Muscle and fat weigh the same, but a pound of muscle is denser and therefore takes up less space on the body (less space than fat). From this perspective, inches lost are more indicative of fat loss compared to weight. In other words, you should be happier with inches lost.
Metabolic Prime is mostly about body transformation versus weight loss. The distinction gets lost on many, but remember you would not want to be smaller, flabbier and the same shape would you? That is frequently the case in the traditional ‘do more, eat less programs’. You lose some fat, but you lose muscle too. Here we are doing everything we can to make you a better fat burner and to hold on to your muscle. Some of you may even see muscle gains.
If you trade a pound of muscle in place of fat, you will be smaller, tighter and more metabolically efficient despite weighing the same. So what are some other ways to assess fat loss versus weight loss? The tracking sheets, clothes, pictures. Snapping a picture every week in your bathing suit can really make a difference when you look back over things.

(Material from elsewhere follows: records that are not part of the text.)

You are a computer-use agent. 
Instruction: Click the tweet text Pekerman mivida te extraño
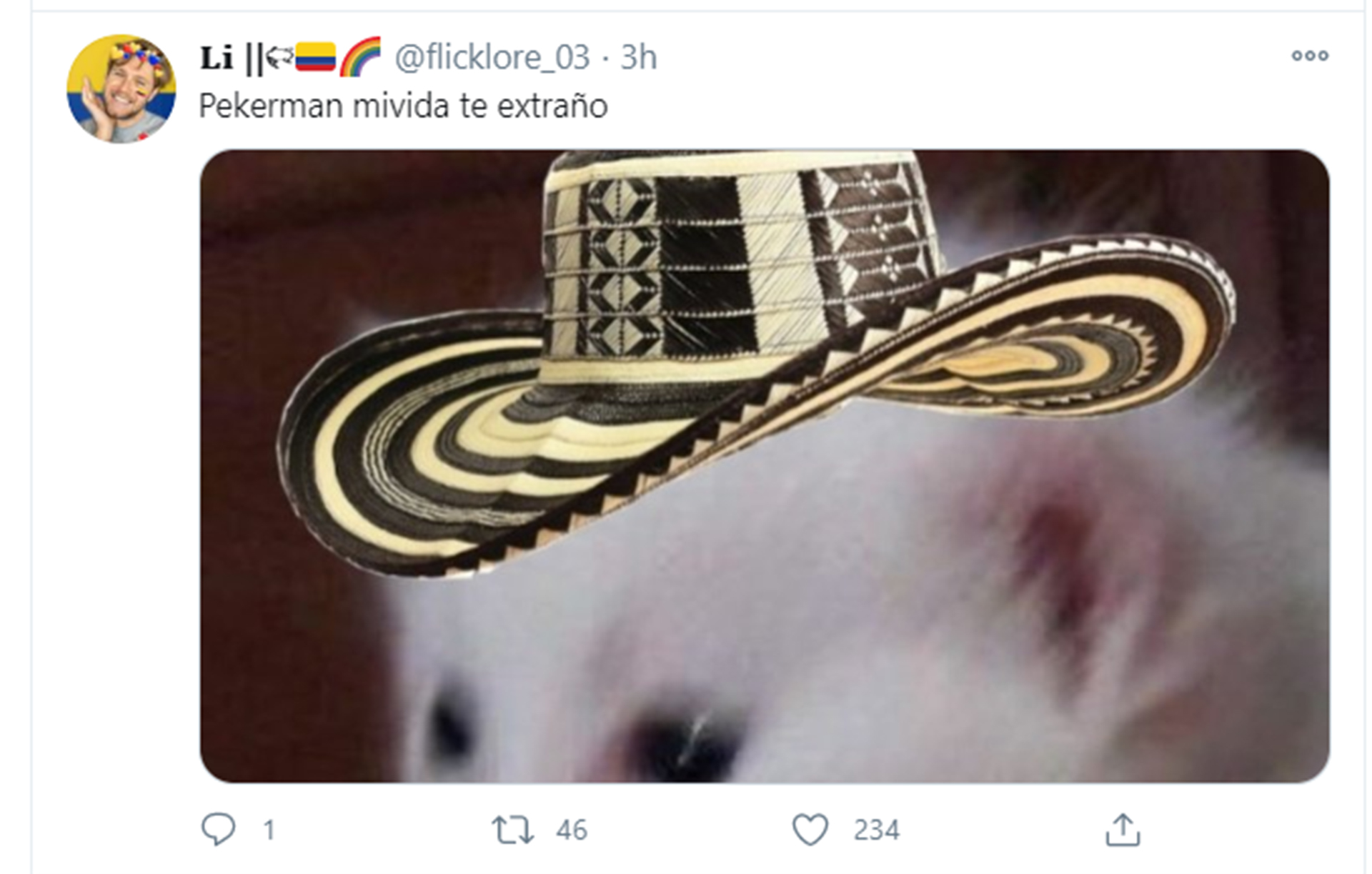tap(403, 106)
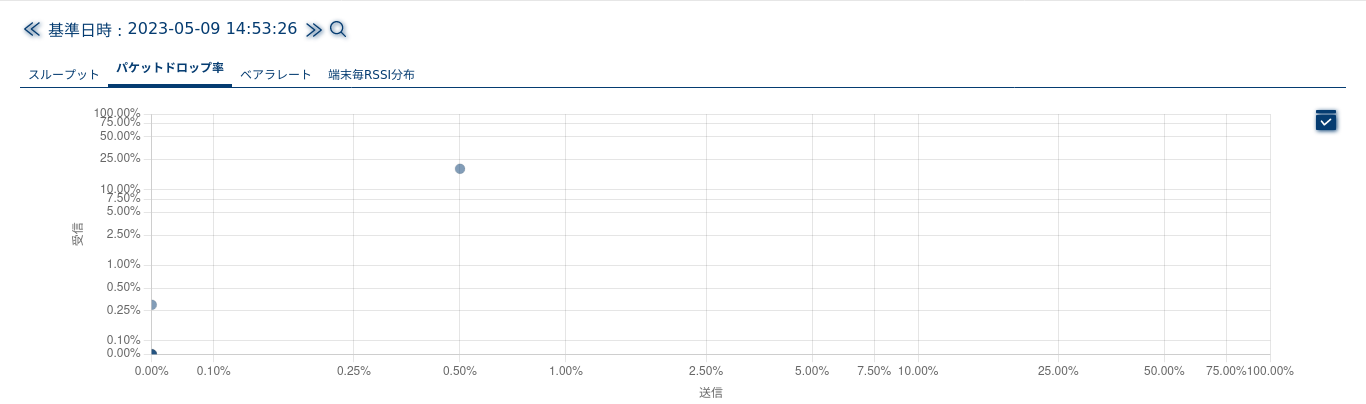
Task: Click the 1.00% tick on the x-axis
Action: pyautogui.click(x=565, y=371)
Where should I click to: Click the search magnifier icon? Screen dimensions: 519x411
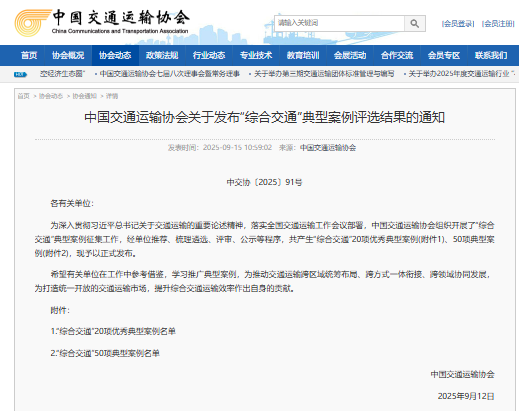point(415,24)
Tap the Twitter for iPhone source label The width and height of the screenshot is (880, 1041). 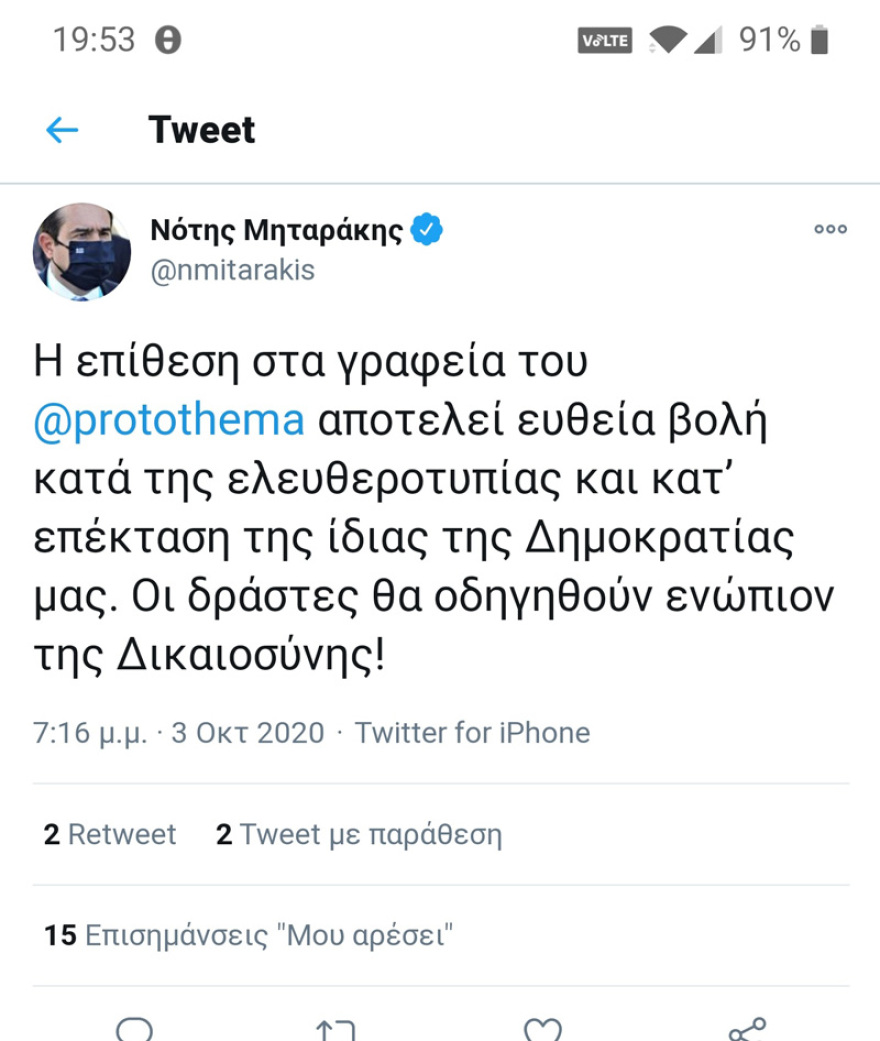pos(475,732)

“Fluff” can happen at the end of your female hormonal cycle (whether you are still getting your period or not) due to natural water flux. Too many carbohydrates or times when your body is making muscle as it repairs and builds can also cause inflammation. Water is involved with both mechanisms. Our metabolisms are not static but rather perpetual see-saws. Lower ratios of female hormones (peri- and post-menopause) make us more stress reactive and insulin sensitive. So this goes back to higher water flux and/or inflammation that can change how our metabolic hormones talk to one another.